§ TASKS TO PERFORM:
1. In the information policy excerpt, which case showed that traditional copyright law was unsuited to digital information?
2. Return the portion of the information policy excerpt starting at "Hurley is the" and ending at "the United States.", copied word for word.

§ SOURCE EXCERPT:
>>>
Use of new technologies has raised a number of issues that have social, legal and ethical implications. The Napster case, for instance, showed that traditional copyright law wasn't appropriate for a medium in which digital information can be so easily manipulated by just about anyone with access to the Internet. New rules are being proposed that seek to balance the rights of both users and producers of intellectual property.

"I began my presidential term with a conversation with a 'gatekeeper' of the 18th century, Thomas Jefferson," Berry said. "Now we'll continue the conversation with two 21st-century gatekeepers - policy-makers who will discuss how librarians can influence decisions relating not only to information policy, but also to the impact of policy on access to information, privacy and freedom of speech. It is the stuff of 'transformative change.'"

Leading the discussion will be Deborah Hurley, Director of the Harvard Information Infrastructure Project at Harvard University, and James J. O'Donnell, Professor of Classical Studies and Vice Provost for Information Systems and Computing at the University of Pennsylvania. Both speakers have spent much of their professional lives working with new technologies, with responsibility for formulating information technology policy.

Hurley is the founder and executive director of Terra Nova, the global public interest policy center for advanced technologies. She also served as the first Administrator in the Information, Computer and Communications Policy Division of the Organization for Economic Cooperation and Development, an international organization in Paris and has practiced intellectual property law in the United States.

O'Donnell, author of "Avatars of the Word: From Papyrus to Cyberspace" and leader of the study "LC21: A Digital Strategy for the Library of Congress," places information technology and librarianship in a strategic and historical context.
<<<
§ PROVIDED DATA:
>>>
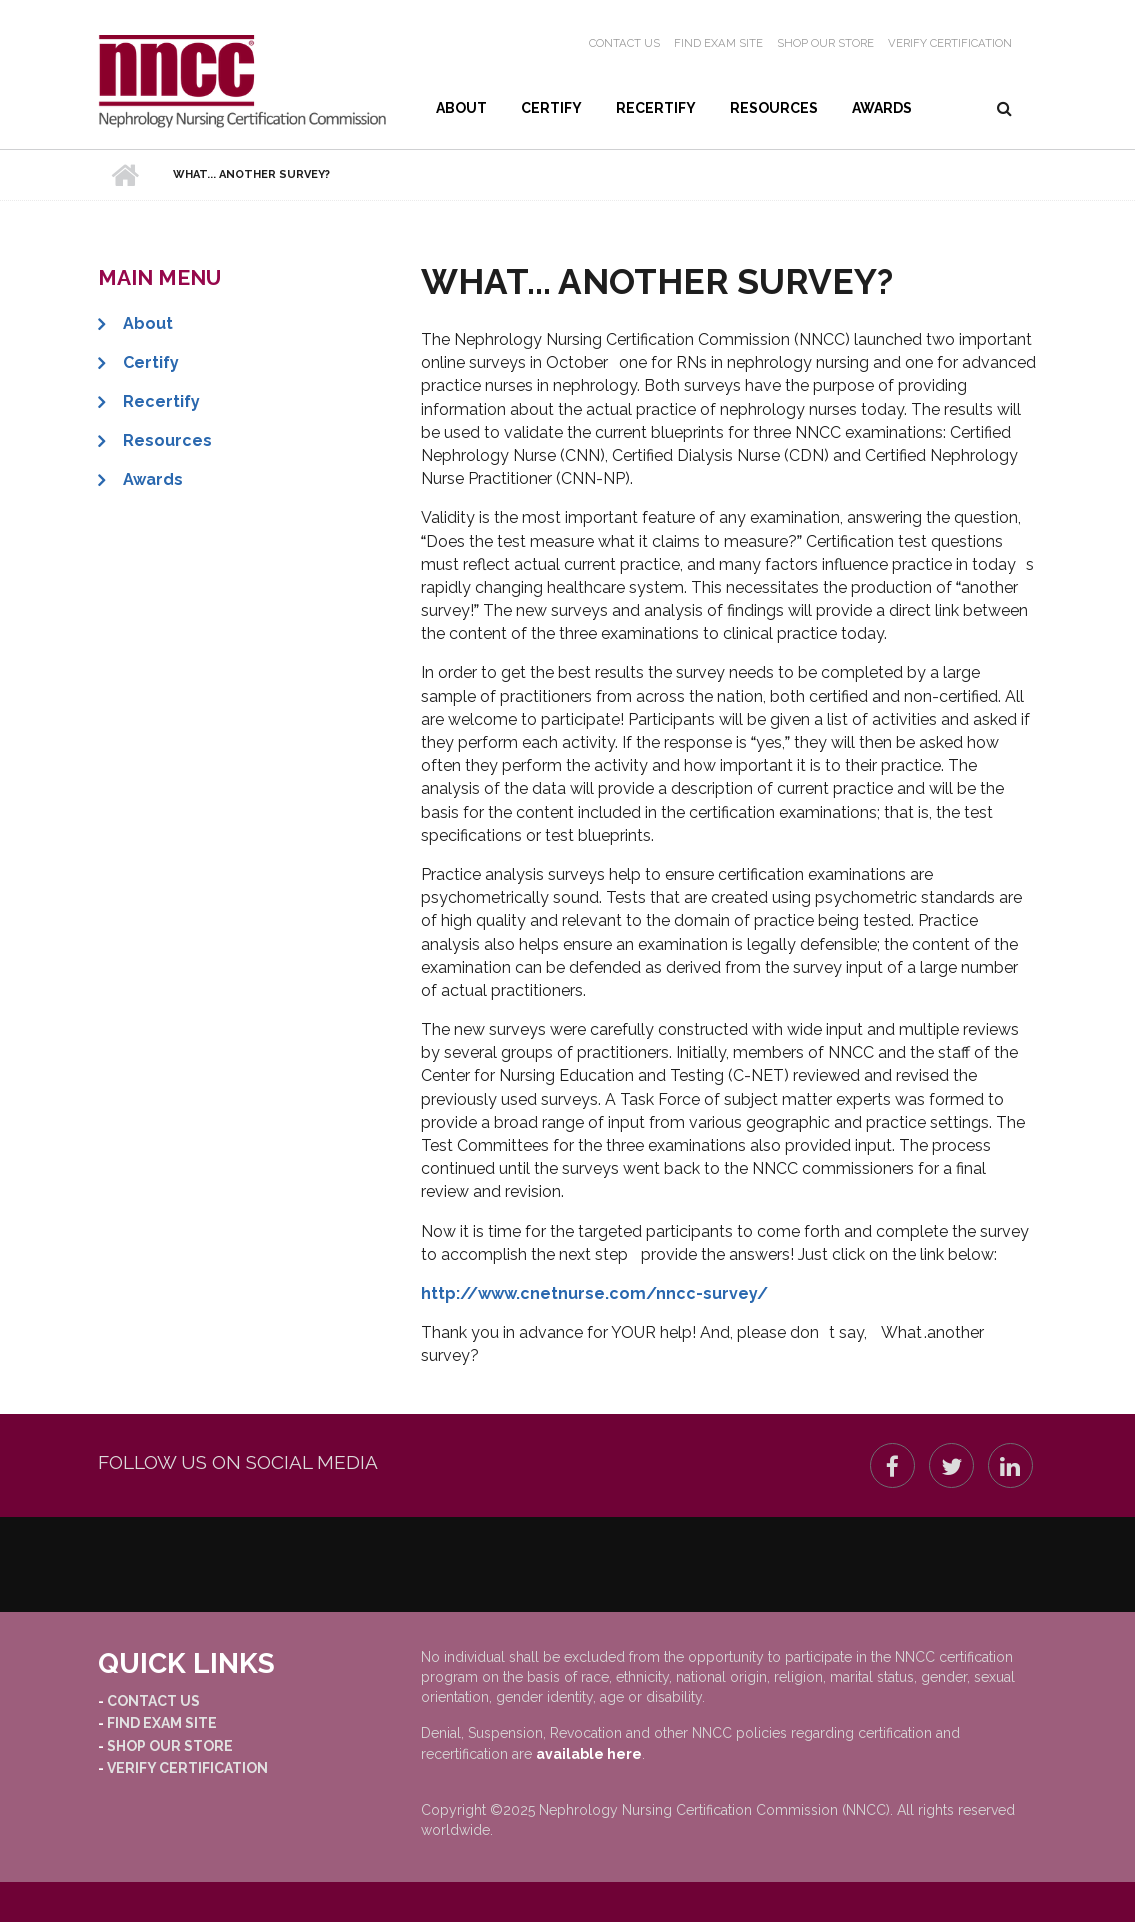 This screenshot has width=1135, height=1922. I want to click on Certify, so click(551, 108).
<<<
§ TASK-BY-TASK SOLUTIONS:
1. The Napster case.

2.
Hurley is the founder and executive director of Terra Nova, the global public interest policy center for advanced technologies. She also served as the first Administrator in the Information, Computer and Communications Policy Division of the Organization for Economic Cooperation and Development, an international organization in Paris and has practiced intellectual property law in the United States.